AWAE-Prep

AWAE course preparation to OSWE certification with hackthebox machines

NetSecFocus prep list

https://docs.google.com/spreadsheets/d/1dwSMIAPIam0PuRBkCiDI88pU3yzrqqHkDtBngUHNCw8/edit#gid=665299979

Upgraded script for 'Fighter HTB'

Here

WIP: Methodology for web application review

• TODO: Add more content and rewrite the others

Visible Content

• Browser Proxy (burpsuite, zap, or other)?
• Can you keep track of form/data submitted? ViewState?
• Where does authentication applies for ? Can you easily 'spider' throughout the website?

Discover Hidden Content

• What if we try to access the content we should not have access to? Any obvious content (admin, config, install ...)?
• Can you identify the hidden server-side? Perform, if needed, the enumeration of the web application (Nikto or others), it helps.

Test for Debug Parameters

• Can you trigger the hidden debug parameters of certain function/endpoints?
• Did you spot any anomalies within responses that may indicate that the added parameter hs had an effect on the website?

Identify Functionality

• What's the session management mechanism? Is there any access control or recovery features (account or password/token)?
• What can you tell about customized data transmission or encoding nonstandard mechanisms? Anything seems odd?
• Can identify any out-of-band channels via which user-controllable or other third-party data is being introduced into the application? Rendering content from another protocol?
• Can you tell which technologies are used on client-side or server-side, such as forms, scripts, cookies, Java applets, etc.

Map the Attack Surface

• Can you see which feature/endpoint is going to work with another part of the website, like the database?
• If there is a lot of content/features, how are you going to proceed? Can you prioritize your searches by potential vulnerabilities?

Test Client-Side Controls

• Can you see any obfuscated content? How can you exploit it to your advantage? Have you retrieved any sensible/config information?
• Can you modify the values passed to the application functionality like deserialization strings or forms?
• Can you review the deserialized content for any angle of exploitation? What about common deserialization attacks?
• Can you test each affected input field by submitting data that would ordinarily be blocked by the client-side controls to verify whatever these are replicated on the server-side?
• Can you see any disabled elements in the HTML source?

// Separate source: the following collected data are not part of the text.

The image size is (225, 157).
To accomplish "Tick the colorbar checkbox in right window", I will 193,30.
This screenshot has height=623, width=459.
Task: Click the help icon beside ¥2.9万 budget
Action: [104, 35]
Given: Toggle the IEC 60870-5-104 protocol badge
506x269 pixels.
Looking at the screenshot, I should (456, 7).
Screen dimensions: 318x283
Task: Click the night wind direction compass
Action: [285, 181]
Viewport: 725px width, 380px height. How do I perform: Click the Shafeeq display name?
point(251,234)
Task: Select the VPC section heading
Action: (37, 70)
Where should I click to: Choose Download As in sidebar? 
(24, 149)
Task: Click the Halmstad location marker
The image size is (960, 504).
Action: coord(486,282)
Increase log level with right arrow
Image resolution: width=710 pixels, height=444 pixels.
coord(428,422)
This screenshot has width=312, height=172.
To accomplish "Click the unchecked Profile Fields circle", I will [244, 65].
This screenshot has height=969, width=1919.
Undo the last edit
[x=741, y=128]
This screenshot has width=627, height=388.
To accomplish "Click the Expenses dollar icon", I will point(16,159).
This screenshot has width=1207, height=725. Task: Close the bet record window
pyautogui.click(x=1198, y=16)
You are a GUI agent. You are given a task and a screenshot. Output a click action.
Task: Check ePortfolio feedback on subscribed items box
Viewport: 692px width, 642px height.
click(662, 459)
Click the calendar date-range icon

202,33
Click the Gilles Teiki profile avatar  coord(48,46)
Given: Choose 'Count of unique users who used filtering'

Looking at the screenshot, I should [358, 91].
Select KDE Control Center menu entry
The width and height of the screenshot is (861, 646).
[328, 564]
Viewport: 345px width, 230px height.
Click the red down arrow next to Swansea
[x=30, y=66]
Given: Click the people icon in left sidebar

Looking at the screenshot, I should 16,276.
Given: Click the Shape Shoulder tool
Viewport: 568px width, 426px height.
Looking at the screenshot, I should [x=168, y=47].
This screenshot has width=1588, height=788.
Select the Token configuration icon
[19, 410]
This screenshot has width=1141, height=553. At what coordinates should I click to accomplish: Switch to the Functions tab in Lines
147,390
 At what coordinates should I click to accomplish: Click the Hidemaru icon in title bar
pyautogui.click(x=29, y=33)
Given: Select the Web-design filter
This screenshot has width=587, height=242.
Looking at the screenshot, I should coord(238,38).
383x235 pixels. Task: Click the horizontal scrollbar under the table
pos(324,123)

Test the Authentication Mechanism

• What are the authentications entry points being used by the website (including login, registration, account recovery, and so on)?
• Can you determine whether any other means exists of obtaining several user accounts?
• Can you find and review the password policy used by the website? Is there any vector of exploitation (weak passwords, crypto ...)?
• How are usernames constructed? Are they emails or maybe trigrams? Are they unique? Where is the username used?
• At each location, using an account that you control, can you manually send several requests containing the valid username but invalid credentials? How does the application react to this behavior?
• How does the account recovery function work? Can you reproduce the complete walk-through of the recovery process using an account you control?
• Can you determine whether users can set or select their own challenge questions during registration?
• If the main login function or its supporting logic contains a Remember Me function, can you activate this and review its effects? If this function allows the user to log in on subsequent occasions without entering any credentials, can you review it closely for any vulnerabilities?
• Can you modify the contents of your cookie in suit-able ways in an attempt to masquerade as other users of the application?
• If the application registers both accounts, probe further to determine its behavior when a collision of username and password occurs, attempt to change the password of one of the accounts to match that of the other. Also, attempt to register two accounts with identical usernames and passwords.